(WHAT YOU WILL DO):
Return every line in the records below that contains the string "pixels", treating uppercase and lowercase letters as different.

(Interface element records):

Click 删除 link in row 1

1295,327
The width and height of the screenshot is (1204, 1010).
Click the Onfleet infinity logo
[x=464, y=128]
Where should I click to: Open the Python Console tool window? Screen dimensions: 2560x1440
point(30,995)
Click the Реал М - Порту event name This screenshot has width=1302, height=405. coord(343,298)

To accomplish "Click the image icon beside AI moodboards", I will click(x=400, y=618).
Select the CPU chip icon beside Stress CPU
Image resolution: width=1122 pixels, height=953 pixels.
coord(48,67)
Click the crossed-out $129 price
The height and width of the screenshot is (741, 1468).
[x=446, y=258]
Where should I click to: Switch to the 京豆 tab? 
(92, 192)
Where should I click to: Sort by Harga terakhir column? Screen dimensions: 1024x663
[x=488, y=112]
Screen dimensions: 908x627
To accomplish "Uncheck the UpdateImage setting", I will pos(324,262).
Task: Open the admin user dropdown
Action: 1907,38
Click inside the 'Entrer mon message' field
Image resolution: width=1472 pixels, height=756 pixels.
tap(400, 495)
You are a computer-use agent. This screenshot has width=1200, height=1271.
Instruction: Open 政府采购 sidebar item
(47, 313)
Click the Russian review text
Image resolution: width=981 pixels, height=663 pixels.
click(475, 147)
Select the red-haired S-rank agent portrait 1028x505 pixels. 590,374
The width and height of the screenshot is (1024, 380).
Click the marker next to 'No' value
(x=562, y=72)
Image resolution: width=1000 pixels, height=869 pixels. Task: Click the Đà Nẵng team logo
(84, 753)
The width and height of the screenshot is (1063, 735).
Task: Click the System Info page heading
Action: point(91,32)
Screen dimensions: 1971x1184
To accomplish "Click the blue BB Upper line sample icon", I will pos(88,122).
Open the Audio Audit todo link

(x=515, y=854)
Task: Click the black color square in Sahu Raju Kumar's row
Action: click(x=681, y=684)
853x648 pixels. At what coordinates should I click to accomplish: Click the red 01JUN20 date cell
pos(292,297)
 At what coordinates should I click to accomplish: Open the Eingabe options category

(OUTPUT OF THE EXERCISE):
Image resolution: width=1122 pixels, height=953 pixels.
Image resolution: width=1472 pixels, height=756 pixels.
Image resolution: width=981 pixels, height=663 pixels.
Select the red-haired S-rank agent portrait 1028x505 pixels. 590,374
Image resolution: width=1000 pixels, height=869 pixels. Task: Click the Đà Nẵng team logo
853x648 pixels. At what coordinates should I click to accomplish: Click the red 01JUN20 date cell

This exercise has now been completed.